**YOUR GOAL:**
Begin at the row that has "Viewport: 807px width, 576px" and go through the end of the rows, replacing "padlock" with "lock" and leaving everything else unchanged; leave the pictures out of your answer.

**MATERIAL FOR THIS EXERCISE:**
--

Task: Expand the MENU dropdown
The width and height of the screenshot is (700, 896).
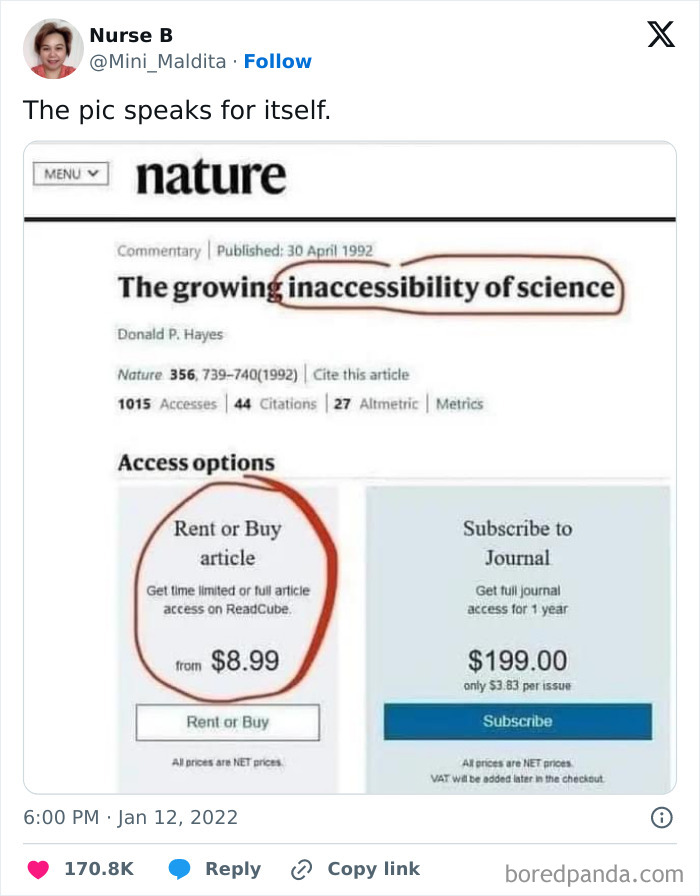Action: click(x=70, y=174)
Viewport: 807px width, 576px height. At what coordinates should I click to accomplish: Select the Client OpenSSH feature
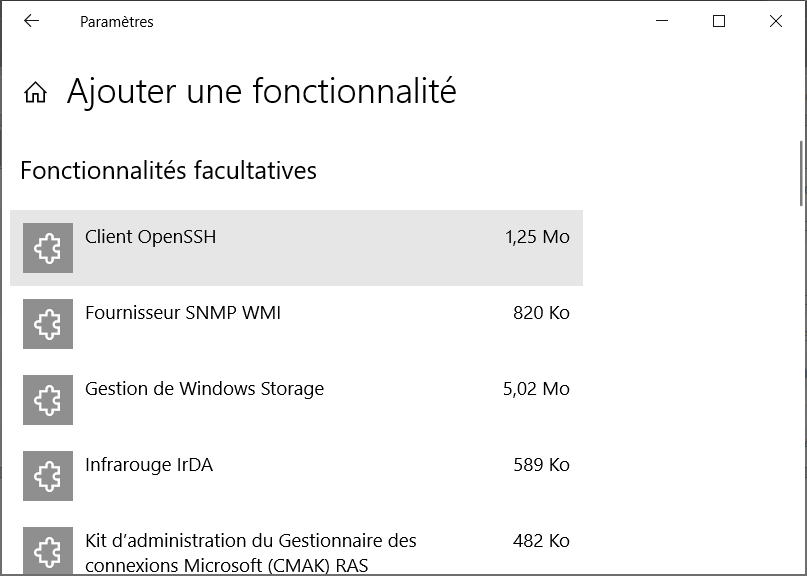[296, 248]
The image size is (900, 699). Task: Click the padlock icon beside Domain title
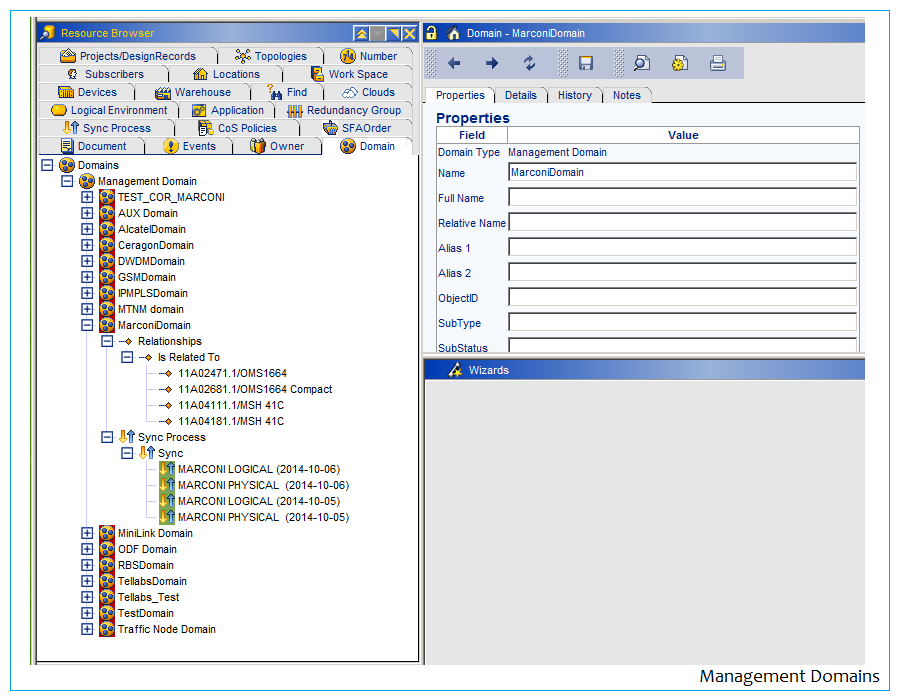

--

**RESPONSE BELOW:**
Viewport: 807px width, 576px height. At what coordinates should I click to accomplish: Select the Client OpenSSH feature
[296, 248]
The image size is (900, 699). Task: Click the lock icon beside Domain title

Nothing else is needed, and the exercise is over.